When voters recently hit the polls November 2nd, the selection of their President and Congressman weren’t the only items on the ballot – at least for residents in three California counties.  Among the items they voted on were three initiatives to ban the use of genetically modified foods.  Unfortunately for the measures’ advocates, all three ballot measures went down to lopsided defeat.

Citizens in Butte rejected Measure D by 61 to 39 percent.  In San Luis Obispo, Measure Q went down 59 to 41 percent.  And in Humbolt County, Measure M was defeated by 65 to 35 percent.  All three referenda, designed to stop the use of biotech crops among farmers, were pressed hard by activists.  But with such a sound trouncing, the results of these referenda are now widely viewed as serious setbacks for anti-GM forces.

The use of biotechnology has been controversial for years, but is widely believed to have many positive benefits.  Scientists, by cutting and pasting DNA, are able to engineer plants that can withstand herbicides, resist pests, and grow medicinal compounds.  Supporters of biotech maintain that using the technology will enable them to grow food more abundantly, without the use of chemical pesticides, and thus make farming easier.

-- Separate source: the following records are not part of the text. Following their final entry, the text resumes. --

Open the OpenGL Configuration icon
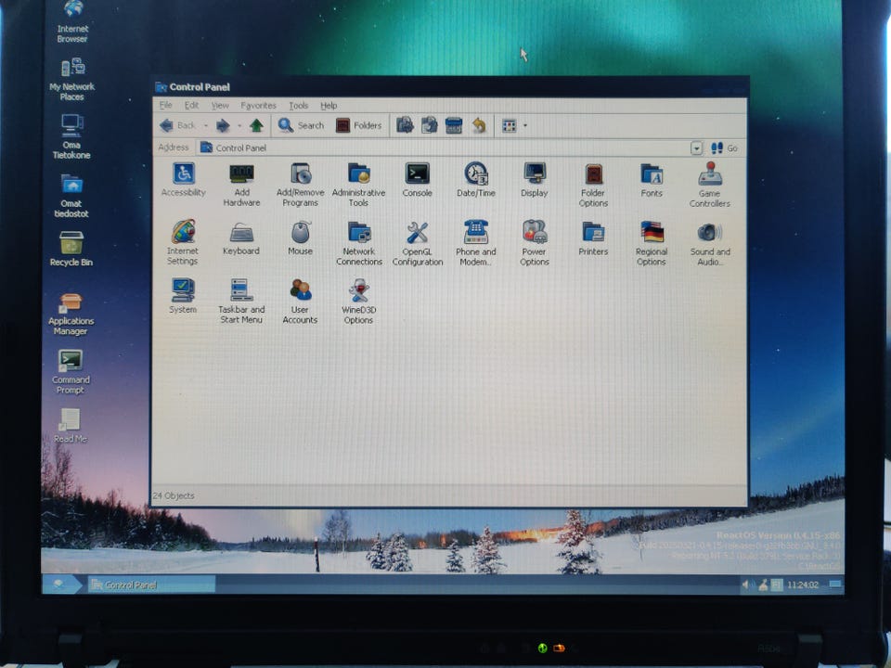 417,233
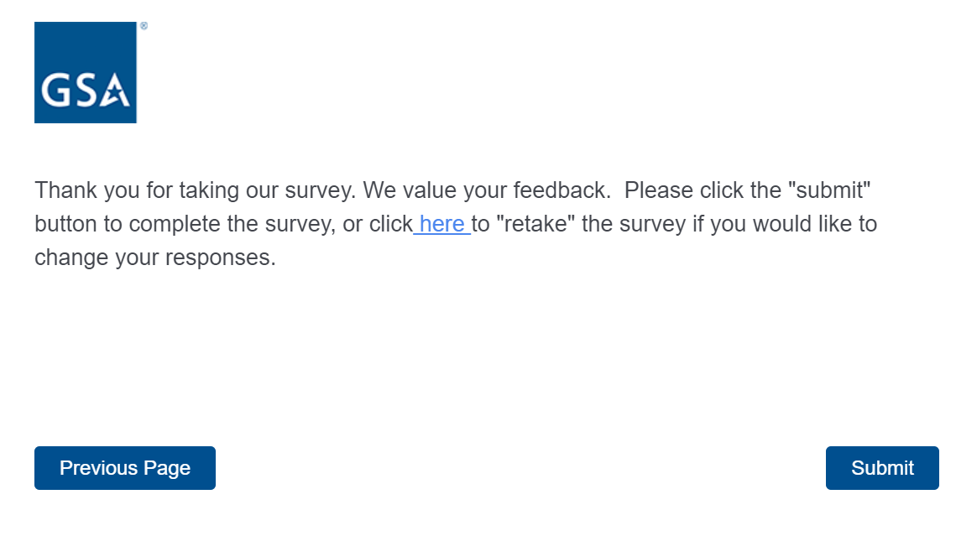Click the "Please click the" text

tap(691, 190)
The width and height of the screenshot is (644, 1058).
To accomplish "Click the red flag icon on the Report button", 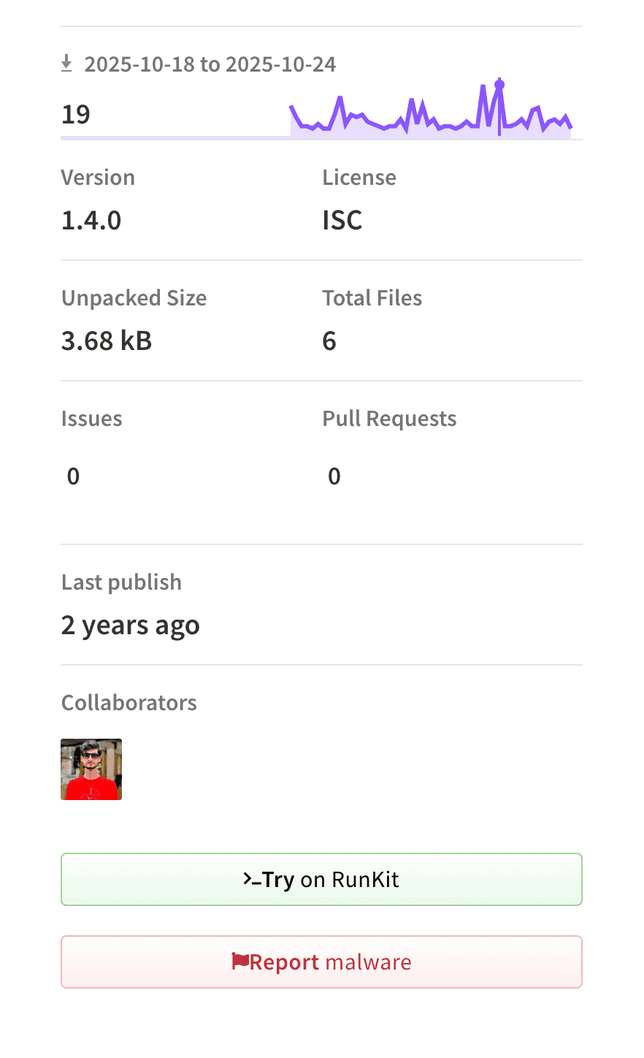I will pos(240,962).
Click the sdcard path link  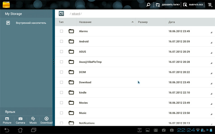[x=76, y=14]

Opponents of genetically modified crops believe, on the other hand, altering the genetic code of food sources will have unintended environmental and health consequences.  They have successfully lobbied European leaders to ban its importation from developing nations.  Most mainstream farmers and U.S. government officials believe, however, such concerns lack a credible scientific basis.  This has been a constant agitation to environmentalists who have sought to add muscle to their cause by posting ballot initiatives in various counties.

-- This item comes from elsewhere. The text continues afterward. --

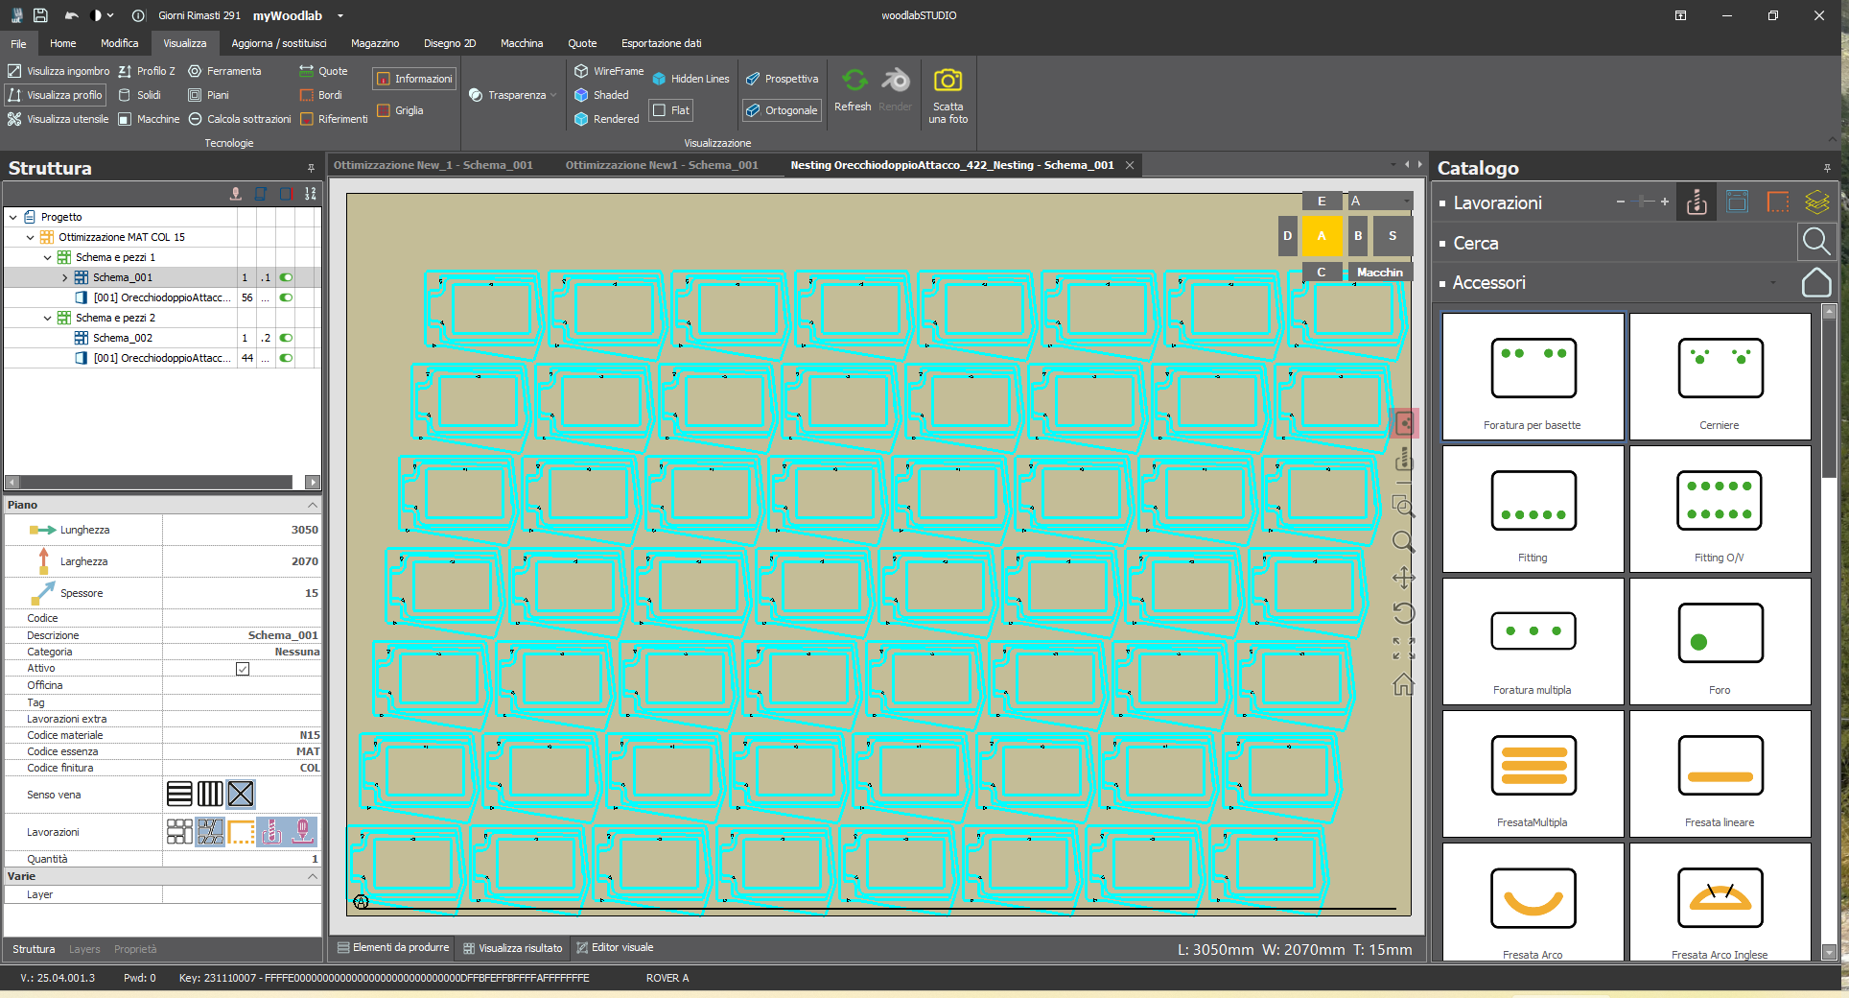
Task: Click the Scatta una foto camera icon
Action: [948, 81]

No one believes the rejection of the referenda will be the final word on the contentious issue.  Already anti-biotech activists are gearing up for renewed efforts in Santa Barbara and Sonoma counties next time around.  But the rejection of these anti-GM initiatives clearly takes the steam out of a cause that has billed itself as popular with the public, and may well be an indicator of more hard times to come for the activists.